→ Exercise aim: Transcribe the data. Leave out nothing.

→ Data provided:
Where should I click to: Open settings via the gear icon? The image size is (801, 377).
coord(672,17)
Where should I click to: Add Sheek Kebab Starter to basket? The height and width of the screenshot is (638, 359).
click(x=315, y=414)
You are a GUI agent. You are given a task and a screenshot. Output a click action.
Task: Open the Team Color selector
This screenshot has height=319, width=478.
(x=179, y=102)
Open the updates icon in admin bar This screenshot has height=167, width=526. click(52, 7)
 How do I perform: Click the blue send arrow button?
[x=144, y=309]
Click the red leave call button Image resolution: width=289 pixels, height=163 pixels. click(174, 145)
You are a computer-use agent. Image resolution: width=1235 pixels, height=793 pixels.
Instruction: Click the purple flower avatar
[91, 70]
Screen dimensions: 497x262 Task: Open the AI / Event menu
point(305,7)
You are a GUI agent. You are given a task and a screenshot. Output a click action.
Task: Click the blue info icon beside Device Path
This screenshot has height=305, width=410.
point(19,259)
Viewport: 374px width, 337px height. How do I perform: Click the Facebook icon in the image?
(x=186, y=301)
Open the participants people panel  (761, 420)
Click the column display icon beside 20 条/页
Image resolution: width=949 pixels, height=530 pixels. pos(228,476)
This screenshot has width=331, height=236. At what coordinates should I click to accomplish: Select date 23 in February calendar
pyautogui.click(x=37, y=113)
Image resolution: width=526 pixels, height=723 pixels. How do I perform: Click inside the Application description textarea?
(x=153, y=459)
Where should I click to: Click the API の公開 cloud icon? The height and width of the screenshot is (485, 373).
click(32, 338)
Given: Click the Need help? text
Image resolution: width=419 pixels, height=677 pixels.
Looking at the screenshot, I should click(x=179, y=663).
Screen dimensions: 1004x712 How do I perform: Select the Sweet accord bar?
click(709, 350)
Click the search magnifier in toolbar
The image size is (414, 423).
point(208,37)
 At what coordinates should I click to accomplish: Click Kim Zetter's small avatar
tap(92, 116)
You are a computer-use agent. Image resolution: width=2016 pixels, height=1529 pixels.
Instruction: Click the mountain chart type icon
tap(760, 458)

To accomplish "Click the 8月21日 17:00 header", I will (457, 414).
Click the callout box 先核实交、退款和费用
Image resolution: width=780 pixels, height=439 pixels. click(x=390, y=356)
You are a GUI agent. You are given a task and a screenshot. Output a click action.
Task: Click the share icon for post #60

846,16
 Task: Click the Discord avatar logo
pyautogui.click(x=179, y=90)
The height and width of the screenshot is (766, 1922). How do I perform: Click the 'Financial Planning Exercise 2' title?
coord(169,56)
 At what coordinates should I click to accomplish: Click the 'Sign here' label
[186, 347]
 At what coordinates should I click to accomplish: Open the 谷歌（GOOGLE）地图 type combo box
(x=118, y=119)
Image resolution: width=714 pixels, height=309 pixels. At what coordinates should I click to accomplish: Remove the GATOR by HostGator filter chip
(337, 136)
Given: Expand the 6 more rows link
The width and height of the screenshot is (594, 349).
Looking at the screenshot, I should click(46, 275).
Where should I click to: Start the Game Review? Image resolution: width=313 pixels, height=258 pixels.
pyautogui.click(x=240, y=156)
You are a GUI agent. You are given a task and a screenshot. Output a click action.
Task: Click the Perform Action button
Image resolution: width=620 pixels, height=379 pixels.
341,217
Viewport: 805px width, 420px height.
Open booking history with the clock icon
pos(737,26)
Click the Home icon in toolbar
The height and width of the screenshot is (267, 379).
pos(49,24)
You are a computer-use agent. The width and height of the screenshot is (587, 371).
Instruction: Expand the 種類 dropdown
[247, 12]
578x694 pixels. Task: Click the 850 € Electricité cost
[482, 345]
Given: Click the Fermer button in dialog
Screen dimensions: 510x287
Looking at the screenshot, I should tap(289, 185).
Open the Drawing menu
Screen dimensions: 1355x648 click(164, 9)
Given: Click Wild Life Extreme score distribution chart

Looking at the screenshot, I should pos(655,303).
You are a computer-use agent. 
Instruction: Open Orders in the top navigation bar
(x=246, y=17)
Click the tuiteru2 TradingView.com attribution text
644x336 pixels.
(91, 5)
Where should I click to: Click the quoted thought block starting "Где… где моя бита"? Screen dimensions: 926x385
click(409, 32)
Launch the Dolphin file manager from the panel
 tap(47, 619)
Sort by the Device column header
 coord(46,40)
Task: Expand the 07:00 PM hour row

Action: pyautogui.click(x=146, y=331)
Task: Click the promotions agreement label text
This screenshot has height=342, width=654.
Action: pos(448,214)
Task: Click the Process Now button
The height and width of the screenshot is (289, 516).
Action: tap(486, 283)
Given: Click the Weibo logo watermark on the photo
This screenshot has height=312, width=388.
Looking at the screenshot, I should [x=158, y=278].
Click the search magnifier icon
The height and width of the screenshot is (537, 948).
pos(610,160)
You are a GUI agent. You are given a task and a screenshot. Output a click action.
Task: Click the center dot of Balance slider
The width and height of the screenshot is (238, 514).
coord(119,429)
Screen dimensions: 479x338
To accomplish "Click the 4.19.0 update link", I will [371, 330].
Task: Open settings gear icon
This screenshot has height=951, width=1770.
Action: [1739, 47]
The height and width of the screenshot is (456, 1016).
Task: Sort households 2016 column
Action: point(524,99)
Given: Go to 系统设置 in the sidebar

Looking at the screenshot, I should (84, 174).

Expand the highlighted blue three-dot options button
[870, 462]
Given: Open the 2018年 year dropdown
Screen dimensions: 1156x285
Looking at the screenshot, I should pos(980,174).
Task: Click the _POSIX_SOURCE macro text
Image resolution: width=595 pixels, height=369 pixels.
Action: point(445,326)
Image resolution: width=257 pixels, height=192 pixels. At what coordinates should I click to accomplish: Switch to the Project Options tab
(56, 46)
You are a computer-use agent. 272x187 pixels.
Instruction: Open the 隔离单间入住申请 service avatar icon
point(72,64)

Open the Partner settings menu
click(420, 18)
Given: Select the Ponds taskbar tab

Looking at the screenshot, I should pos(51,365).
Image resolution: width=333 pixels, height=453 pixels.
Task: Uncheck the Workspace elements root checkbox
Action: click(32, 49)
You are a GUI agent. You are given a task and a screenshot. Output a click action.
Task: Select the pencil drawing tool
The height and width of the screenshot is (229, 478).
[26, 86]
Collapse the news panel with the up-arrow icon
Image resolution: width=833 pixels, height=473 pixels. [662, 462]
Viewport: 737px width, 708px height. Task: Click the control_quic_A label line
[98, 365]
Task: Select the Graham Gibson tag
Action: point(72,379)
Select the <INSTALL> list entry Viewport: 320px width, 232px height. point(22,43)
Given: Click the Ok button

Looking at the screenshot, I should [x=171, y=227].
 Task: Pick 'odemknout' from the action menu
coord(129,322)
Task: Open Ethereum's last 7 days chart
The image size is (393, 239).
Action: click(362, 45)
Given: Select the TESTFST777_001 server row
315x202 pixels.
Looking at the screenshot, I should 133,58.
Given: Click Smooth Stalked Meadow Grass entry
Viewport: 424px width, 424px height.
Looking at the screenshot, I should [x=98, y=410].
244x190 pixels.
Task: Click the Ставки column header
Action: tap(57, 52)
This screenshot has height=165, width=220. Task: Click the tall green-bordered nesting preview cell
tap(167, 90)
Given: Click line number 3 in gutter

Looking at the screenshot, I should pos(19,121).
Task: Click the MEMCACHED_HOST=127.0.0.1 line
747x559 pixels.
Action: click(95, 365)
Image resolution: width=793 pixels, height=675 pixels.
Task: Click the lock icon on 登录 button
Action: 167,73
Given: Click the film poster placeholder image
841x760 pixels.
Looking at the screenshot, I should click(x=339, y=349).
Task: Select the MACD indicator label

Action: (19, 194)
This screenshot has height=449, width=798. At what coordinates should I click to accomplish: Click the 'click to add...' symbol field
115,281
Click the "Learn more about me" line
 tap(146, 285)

→ Exercise solution:
Where should I click to: Open settings via the gear icon? The image size is (801, 377).
coord(672,17)
Where should I click to: Add Sheek Kebab Starter to basket? The height and width of the screenshot is (638, 359).
click(x=315, y=414)
You are a GUI agent. You are given a task and a screenshot. Output a click action.
Task: Open the Team Color selector
This screenshot has height=319, width=478.
(x=179, y=102)
Open the updates icon in admin bar This screenshot has height=167, width=526. click(52, 7)
 How do I perform: Click the blue send arrow button?
[x=144, y=309]
Click the red leave call button Image resolution: width=289 pixels, height=163 pixels. click(174, 145)
You are a computer-use agent. Image resolution: width=1235 pixels, height=793 pixels.
Instruction: Click the purple flower avatar
[91, 70]
Screen dimensions: 497x262 Task: Open the AI / Event menu
point(305,7)
You are a GUI agent. You are given a task and a screenshot. Output a click action.
Task: Click the blue info icon beside Device Path
This screenshot has height=305, width=410.
point(19,259)
Viewport: 374px width, 337px height. How do I perform: Click the Facebook icon in the image?
(x=186, y=301)
Open the participants people panel  (761, 420)
Click the column display icon beside 20 条/页
Image resolution: width=949 pixels, height=530 pixels. pos(228,476)
This screenshot has width=331, height=236. At what coordinates should I click to accomplish: Select date 23 in February calendar
pyautogui.click(x=37, y=113)
Image resolution: width=526 pixels, height=723 pixels. How do I perform: Click inside the Application description textarea?
(x=153, y=459)
Where should I click to: Click the API の公開 cloud icon? The height and width of the screenshot is (485, 373).
click(32, 338)
Given: Click the Need help? text
Image resolution: width=419 pixels, height=677 pixels.
Looking at the screenshot, I should click(x=179, y=663).
Screen dimensions: 1004x712 How do I perform: Select the Sweet accord bar?
click(709, 350)
Click the search magnifier in toolbar
The image size is (414, 423).
point(208,37)
 At what coordinates should I click to accomplish: Click Kim Zetter's small avatar
tap(92, 116)
You are a computer-use agent. Image resolution: width=2016 pixels, height=1529 pixels.
Instruction: Click the mountain chart type icon
tap(760, 458)

To accomplish "Click the 8月21日 17:00 header", I will (457, 414).
Click the callout box 先核实交、退款和费用
Image resolution: width=780 pixels, height=439 pixels. click(x=390, y=356)
You are a GUI agent. You are given a task and a screenshot. Output a click action.
Task: Click the share icon for post #60

846,16
 Task: Click the Discord avatar logo
pyautogui.click(x=179, y=90)
The height and width of the screenshot is (766, 1922). How do I perform: Click the 'Financial Planning Exercise 2' title?
coord(169,56)
 At what coordinates should I click to accomplish: Click the 'Sign here' label
[186, 347]
 At what coordinates should I click to accomplish: Open the 谷歌（GOOGLE）地图 type combo box
(x=118, y=119)
Image resolution: width=714 pixels, height=309 pixels. At what coordinates should I click to accomplish: Remove the GATOR by HostGator filter chip
(337, 136)
Given: Expand the 6 more rows link
The width and height of the screenshot is (594, 349).
Looking at the screenshot, I should click(46, 275).
Where should I click to: Start the Game Review? Image resolution: width=313 pixels, height=258 pixels.
pyautogui.click(x=240, y=156)
You are a GUI agent. You are given a task and a screenshot. Output a click action.
Task: Click the Perform Action button
Image resolution: width=620 pixels, height=379 pixels.
341,217
Viewport: 805px width, 420px height.
Open booking history with the clock icon
pos(737,26)
Click the Home icon in toolbar
The height and width of the screenshot is (267, 379).
pos(49,24)
You are a computer-use agent. The width and height of the screenshot is (587, 371).
Instruction: Expand the 種類 dropdown
[247, 12]
578x694 pixels. Task: Click the 850 € Electricité cost
[482, 345]
Given: Click the Fermer button in dialog
Screen dimensions: 510x287
Looking at the screenshot, I should tap(289, 185).
Open the Drawing menu
Screen dimensions: 1355x648 click(164, 9)
Given: Click Wild Life Extreme score distribution chart

Looking at the screenshot, I should pos(655,303).
You are a computer-use agent. 
Instruction: Open Orders in the top navigation bar
(x=246, y=17)
Click the tuiteru2 TradingView.com attribution text
644x336 pixels.
(91, 5)
Where should I click to: Click the quoted thought block starting "Где… где моя бита"? Screen dimensions: 926x385
click(409, 32)
Launch the Dolphin file manager from the panel
 tap(47, 619)
Sort by the Device column header
 coord(46,40)
Task: Expand the 07:00 PM hour row

Action: pyautogui.click(x=146, y=331)
Task: Click the promotions agreement label text
This screenshot has height=342, width=654.
Action: pos(448,214)
Task: Click the Process Now button
The height and width of the screenshot is (289, 516).
Action: tap(486, 283)
Given: Click the Weibo logo watermark on the photo
This screenshot has height=312, width=388.
Looking at the screenshot, I should [x=158, y=278].
Click the search magnifier icon
The height and width of the screenshot is (537, 948).
pos(610,160)
You are a GUI agent. You are given a task and a screenshot. Output a click action.
Task: Click the center dot of Balance slider
The width and height of the screenshot is (238, 514).
coord(119,429)
Screen dimensions: 479x338
To accomplish "Click the 4.19.0 update link", I will [371, 330].
Task: Open settings gear icon
This screenshot has height=951, width=1770.
Action: [1739, 47]
The height and width of the screenshot is (456, 1016).
Task: Sort households 2016 column
Action: point(524,99)
Given: Go to 系统设置 in the sidebar

Looking at the screenshot, I should (84, 174).

Expand the highlighted blue three-dot options button
[870, 462]
Given: Open the 2018年 year dropdown
Screen dimensions: 1156x285
Looking at the screenshot, I should pos(980,174).
Task: Click the _POSIX_SOURCE macro text
Image resolution: width=595 pixels, height=369 pixels.
Action: point(445,326)
Image resolution: width=257 pixels, height=192 pixels. At what coordinates should I click to accomplish: Switch to the Project Options tab
(56, 46)
You are a computer-use agent. 272x187 pixels.
Instruction: Open the 隔离单间入住申请 service avatar icon
point(72,64)

Open the Partner settings menu
click(420, 18)
Given: Select the Ponds taskbar tab

Looking at the screenshot, I should pos(51,365).
Image resolution: width=333 pixels, height=453 pixels.
Task: Uncheck the Workspace elements root checkbox
Action: click(32, 49)
You are a GUI agent. You are given a task and a screenshot. Output a click action.
Task: Select the pencil drawing tool
The height and width of the screenshot is (229, 478).
[26, 86]
Collapse the news panel with the up-arrow icon
Image resolution: width=833 pixels, height=473 pixels. [662, 462]
Viewport: 737px width, 708px height. Task: Click the control_quic_A label line
[98, 365]
Task: Select the Graham Gibson tag
Action: point(72,379)
Select the <INSTALL> list entry Viewport: 320px width, 232px height. point(22,43)
Given: Click the Ok button

Looking at the screenshot, I should [x=171, y=227].
 Task: Pick 'odemknout' from the action menu
coord(129,322)
Task: Open Ethereum's last 7 days chart
The image size is (393, 239).
Action: click(362, 45)
Given: Select the TESTFST777_001 server row
315x202 pixels.
Looking at the screenshot, I should 133,58.
Given: Click Smooth Stalked Meadow Grass entry
Viewport: 424px width, 424px height.
Looking at the screenshot, I should [x=98, y=410].
244x190 pixels.
Task: Click the Ставки column header
Action: tap(57, 52)
This screenshot has height=165, width=220. Task: Click the tall green-bordered nesting preview cell
tap(167, 90)
Given: Click line number 3 in gutter

Looking at the screenshot, I should pos(19,121).
Task: Click the MEMCACHED_HOST=127.0.0.1 line
747x559 pixels.
Action: click(95, 365)
Image resolution: width=793 pixels, height=675 pixels.
Task: Click the lock icon on 登录 button
Action: 167,73
Given: Click the film poster placeholder image
841x760 pixels.
Looking at the screenshot, I should click(x=339, y=349).
Task: Select the MACD indicator label

Action: (19, 194)
This screenshot has height=449, width=798. At what coordinates should I click to accomplish: Click the 'click to add...' symbol field
115,281
Click the "Learn more about me" line
 tap(146, 285)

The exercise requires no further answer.